- Al-Mazrouei: I think in COP 26 all the producers felt they were uninvited and unwanted but now we are again superheroes.
- The oil and gas industry needs long-term planning and investments every year despite the global push for renewables.
- Al-Mazrouei: politics around sanctioned countries should not interfere with OPEC’s broader mission.
Global oil supply and the market will not work if oil producers are vilified for years, only to be looked on a ‘superheroes’ when oil supply is lower than demand, according to Suhail al-Mazrouei, the energy minister of OPEC heavyweight the United Arab Emirates (UAE).
“I think in COP 26 all the producers felt they were uninvited and unwanted but now we are again superheroes, it’s not going to work like that,” Reuters quoted al-Mazrouei as saying on Monday at the Global Energy Forum by the Atlantic Council in Dubai.
The oil and gas industry needs long-term planning and investments every year despite the global push for accelerating the use of renewable energy sources, the UAE minister added.
The country, currently OPEC’s third-largest producer after Saudi Arabia and Iraq, is sticking to its plan to raise its production capacity to 5 million barrels per day (bpd), but it is also committed to continue working with OPEC and OPEC+ in the management of supply to the market, al-Mazrouei said.
The UAE’s plan to raise production capacity “does not mean that we will leave OPEC+ or do something unilateral.
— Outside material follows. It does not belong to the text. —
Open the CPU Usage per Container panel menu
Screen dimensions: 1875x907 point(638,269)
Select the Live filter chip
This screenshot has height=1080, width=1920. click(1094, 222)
We will work with this group to ensure that the market is stable,” he added.
During the Atlantic Council forum, al-Mazrouei “reiterated the importance of OPEC in stabilizing global energy markets and argued that politics around sanctioned countries (such as Russia) must not interfere with the organization’s broader mission.”
According to the UAE’s minister, producers cannot immediately boost supply significantly, also due to the production declines in recent years. At least 5-8 million barrels need to be replaced each year through investment, he added.
Al-Mazrouei also called on the financial and analytical institutions, such as the International Energy Agency, to adopt “realistic perspectives on long-term investment in oil and gas and recognize the needs of global consumers who need affordable energy and commodities.”